**Action item:** Look below and pull out each line with the word "height".

Content starts

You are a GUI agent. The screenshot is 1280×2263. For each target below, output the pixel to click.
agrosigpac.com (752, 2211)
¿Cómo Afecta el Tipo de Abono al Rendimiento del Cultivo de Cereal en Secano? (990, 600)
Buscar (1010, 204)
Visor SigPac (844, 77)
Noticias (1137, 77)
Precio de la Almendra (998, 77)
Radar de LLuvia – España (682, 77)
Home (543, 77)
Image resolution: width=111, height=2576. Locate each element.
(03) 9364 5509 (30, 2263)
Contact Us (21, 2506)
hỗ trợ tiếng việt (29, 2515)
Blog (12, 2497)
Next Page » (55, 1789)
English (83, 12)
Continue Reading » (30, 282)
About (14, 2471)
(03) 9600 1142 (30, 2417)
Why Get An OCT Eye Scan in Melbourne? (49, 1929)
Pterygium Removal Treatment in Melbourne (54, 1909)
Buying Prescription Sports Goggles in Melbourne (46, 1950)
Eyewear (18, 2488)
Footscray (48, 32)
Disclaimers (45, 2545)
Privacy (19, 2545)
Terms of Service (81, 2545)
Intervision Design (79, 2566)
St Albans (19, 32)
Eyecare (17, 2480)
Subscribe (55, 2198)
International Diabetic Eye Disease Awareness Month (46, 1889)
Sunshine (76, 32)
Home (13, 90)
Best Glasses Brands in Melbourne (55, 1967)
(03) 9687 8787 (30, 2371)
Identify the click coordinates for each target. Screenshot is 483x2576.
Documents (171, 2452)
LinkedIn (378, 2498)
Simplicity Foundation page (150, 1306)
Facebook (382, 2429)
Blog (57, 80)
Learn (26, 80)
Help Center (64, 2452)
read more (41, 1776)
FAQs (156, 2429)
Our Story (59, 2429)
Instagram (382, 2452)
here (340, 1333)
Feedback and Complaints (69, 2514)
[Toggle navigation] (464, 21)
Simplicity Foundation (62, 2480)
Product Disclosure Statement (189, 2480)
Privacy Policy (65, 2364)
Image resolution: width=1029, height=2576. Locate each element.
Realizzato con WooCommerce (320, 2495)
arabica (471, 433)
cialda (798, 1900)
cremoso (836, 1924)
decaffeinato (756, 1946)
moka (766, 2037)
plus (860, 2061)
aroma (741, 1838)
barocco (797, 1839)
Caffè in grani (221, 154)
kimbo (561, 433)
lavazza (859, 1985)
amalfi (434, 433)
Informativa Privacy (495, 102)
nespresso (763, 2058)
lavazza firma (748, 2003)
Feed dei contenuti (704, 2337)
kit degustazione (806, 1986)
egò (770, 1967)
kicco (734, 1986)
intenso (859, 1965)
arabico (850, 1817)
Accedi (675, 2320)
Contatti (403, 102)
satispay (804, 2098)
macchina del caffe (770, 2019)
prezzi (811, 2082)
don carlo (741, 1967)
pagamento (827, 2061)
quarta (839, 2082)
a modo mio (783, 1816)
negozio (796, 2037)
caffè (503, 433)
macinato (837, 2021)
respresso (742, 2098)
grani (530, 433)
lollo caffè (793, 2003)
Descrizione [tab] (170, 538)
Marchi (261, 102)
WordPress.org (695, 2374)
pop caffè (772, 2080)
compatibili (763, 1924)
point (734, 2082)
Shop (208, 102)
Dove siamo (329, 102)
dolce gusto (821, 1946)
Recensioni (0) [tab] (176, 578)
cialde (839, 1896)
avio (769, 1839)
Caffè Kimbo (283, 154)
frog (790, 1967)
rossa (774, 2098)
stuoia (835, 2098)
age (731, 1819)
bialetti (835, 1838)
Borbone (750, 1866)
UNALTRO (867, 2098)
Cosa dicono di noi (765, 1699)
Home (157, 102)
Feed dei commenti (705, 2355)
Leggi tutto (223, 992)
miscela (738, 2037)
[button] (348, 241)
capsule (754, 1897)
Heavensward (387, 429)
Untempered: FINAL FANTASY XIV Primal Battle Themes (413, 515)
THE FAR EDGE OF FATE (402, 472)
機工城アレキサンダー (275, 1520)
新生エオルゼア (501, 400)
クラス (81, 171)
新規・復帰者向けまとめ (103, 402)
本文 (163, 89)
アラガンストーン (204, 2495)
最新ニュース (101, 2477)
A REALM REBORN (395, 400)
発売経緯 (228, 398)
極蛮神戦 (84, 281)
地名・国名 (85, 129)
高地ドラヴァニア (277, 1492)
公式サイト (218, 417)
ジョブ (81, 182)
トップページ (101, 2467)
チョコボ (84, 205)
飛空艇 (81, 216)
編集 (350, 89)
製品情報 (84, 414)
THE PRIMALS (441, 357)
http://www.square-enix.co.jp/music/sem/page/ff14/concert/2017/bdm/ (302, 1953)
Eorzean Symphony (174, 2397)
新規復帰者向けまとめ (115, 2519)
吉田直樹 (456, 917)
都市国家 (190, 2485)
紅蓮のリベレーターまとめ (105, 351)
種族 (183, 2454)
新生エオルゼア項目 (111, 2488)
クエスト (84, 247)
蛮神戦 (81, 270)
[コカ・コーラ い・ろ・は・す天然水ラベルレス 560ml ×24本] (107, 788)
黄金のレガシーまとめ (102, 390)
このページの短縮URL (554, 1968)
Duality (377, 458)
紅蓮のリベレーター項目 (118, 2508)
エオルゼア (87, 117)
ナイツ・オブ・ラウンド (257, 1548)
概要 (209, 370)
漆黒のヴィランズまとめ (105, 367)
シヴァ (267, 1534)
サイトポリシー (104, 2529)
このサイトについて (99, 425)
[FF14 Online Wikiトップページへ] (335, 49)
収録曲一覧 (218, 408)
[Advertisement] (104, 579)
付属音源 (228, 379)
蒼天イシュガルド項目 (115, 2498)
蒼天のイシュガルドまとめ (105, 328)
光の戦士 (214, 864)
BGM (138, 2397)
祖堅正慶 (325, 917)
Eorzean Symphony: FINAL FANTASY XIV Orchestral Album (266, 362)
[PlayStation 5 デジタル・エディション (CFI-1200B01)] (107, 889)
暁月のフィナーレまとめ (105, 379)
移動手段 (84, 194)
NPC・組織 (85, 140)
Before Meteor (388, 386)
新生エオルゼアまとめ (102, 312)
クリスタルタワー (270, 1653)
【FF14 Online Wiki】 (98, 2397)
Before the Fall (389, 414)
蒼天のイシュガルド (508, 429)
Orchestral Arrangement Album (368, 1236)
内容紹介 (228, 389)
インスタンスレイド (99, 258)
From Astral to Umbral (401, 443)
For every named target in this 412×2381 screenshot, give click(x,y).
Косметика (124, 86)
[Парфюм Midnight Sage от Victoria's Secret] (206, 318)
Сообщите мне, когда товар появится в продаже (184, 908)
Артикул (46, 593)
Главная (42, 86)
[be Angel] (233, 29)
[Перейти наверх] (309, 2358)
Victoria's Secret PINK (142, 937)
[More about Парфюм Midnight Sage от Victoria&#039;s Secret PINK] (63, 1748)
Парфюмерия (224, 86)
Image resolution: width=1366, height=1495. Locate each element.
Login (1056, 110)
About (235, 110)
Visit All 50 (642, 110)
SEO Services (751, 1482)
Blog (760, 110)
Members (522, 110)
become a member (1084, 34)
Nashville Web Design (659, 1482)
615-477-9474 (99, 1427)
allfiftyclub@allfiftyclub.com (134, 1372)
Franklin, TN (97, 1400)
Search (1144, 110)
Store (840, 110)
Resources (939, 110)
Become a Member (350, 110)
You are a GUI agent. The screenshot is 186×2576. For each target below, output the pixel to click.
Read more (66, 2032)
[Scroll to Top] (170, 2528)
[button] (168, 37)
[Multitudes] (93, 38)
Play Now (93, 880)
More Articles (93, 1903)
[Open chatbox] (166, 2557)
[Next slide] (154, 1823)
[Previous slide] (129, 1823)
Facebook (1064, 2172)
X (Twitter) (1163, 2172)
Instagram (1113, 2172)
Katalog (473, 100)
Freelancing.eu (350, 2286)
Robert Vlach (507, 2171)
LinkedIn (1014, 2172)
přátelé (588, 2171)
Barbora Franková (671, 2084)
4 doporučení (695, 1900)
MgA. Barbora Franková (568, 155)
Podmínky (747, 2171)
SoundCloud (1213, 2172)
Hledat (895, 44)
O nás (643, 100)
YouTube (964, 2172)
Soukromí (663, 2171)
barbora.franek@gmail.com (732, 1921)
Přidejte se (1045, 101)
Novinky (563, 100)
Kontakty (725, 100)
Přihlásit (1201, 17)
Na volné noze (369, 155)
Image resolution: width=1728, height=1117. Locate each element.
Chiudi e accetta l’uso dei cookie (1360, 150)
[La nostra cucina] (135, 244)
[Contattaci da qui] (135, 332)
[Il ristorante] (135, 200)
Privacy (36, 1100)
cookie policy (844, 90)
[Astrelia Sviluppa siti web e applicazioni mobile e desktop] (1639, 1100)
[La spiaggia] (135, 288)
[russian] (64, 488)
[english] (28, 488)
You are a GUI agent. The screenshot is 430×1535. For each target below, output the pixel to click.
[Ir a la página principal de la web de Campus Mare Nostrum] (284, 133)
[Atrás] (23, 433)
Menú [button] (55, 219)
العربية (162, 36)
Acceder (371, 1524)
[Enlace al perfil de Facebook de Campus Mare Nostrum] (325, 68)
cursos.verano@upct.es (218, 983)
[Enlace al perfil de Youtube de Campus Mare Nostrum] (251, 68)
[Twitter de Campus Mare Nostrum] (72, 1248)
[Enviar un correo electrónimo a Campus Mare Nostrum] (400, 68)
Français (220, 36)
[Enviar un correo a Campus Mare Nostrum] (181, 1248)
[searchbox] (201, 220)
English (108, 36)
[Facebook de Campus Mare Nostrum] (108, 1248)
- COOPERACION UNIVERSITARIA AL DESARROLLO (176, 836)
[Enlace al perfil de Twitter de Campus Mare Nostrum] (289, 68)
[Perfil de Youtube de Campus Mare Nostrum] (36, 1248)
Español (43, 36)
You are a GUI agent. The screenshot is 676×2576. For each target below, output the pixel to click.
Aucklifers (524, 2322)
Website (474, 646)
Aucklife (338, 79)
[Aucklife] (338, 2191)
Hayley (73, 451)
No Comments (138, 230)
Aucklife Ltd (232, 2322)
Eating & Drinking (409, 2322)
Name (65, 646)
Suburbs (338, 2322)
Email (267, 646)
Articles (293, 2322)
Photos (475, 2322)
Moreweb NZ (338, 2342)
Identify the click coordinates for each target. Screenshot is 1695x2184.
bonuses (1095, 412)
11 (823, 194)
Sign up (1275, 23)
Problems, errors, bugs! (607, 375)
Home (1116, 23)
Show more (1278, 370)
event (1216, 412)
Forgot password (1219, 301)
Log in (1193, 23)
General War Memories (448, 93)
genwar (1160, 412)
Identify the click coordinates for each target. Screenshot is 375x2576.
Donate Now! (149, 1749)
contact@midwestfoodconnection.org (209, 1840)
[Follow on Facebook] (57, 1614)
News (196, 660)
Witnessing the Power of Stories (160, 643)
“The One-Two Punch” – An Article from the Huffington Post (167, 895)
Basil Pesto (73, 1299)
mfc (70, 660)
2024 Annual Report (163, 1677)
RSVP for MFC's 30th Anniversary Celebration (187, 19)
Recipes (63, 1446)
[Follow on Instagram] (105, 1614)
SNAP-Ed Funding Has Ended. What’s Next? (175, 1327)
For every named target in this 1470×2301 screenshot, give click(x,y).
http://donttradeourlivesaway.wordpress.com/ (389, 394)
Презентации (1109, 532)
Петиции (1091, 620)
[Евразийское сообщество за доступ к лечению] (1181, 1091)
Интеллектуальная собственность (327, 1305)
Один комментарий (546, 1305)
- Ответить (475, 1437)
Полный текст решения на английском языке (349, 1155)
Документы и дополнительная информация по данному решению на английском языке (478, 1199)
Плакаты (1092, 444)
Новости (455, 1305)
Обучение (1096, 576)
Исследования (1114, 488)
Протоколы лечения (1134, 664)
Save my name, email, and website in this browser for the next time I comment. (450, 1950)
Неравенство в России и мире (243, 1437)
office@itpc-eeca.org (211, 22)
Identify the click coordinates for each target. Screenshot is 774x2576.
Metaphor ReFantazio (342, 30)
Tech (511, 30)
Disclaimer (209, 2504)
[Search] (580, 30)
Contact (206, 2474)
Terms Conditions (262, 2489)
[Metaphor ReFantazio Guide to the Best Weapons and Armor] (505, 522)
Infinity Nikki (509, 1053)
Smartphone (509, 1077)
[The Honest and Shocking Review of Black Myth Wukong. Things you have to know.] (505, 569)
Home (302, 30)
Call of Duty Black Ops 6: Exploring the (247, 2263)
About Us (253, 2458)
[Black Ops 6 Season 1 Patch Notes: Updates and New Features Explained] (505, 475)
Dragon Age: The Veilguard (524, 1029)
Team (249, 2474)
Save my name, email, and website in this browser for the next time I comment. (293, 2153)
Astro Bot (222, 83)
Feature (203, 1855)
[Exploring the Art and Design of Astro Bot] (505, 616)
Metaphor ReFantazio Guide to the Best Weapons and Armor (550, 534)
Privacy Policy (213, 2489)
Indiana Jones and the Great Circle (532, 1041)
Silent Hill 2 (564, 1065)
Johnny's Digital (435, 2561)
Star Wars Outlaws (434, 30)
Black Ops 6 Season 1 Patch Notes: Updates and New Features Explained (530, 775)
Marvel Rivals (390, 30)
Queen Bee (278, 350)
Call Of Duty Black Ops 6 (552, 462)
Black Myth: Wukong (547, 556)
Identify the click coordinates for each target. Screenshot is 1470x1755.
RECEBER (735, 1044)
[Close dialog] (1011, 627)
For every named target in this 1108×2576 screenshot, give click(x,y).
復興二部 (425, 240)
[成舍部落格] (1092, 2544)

Content ends

**Expected output:**
Image resolution: width=111, height=2576. Locate each element.
Image resolution: width=1029, height=2576. Locate each element.
Image resolution: width=1366, height=1495. Locate each element.
Image resolution: width=1728, height=1117. Locate each element.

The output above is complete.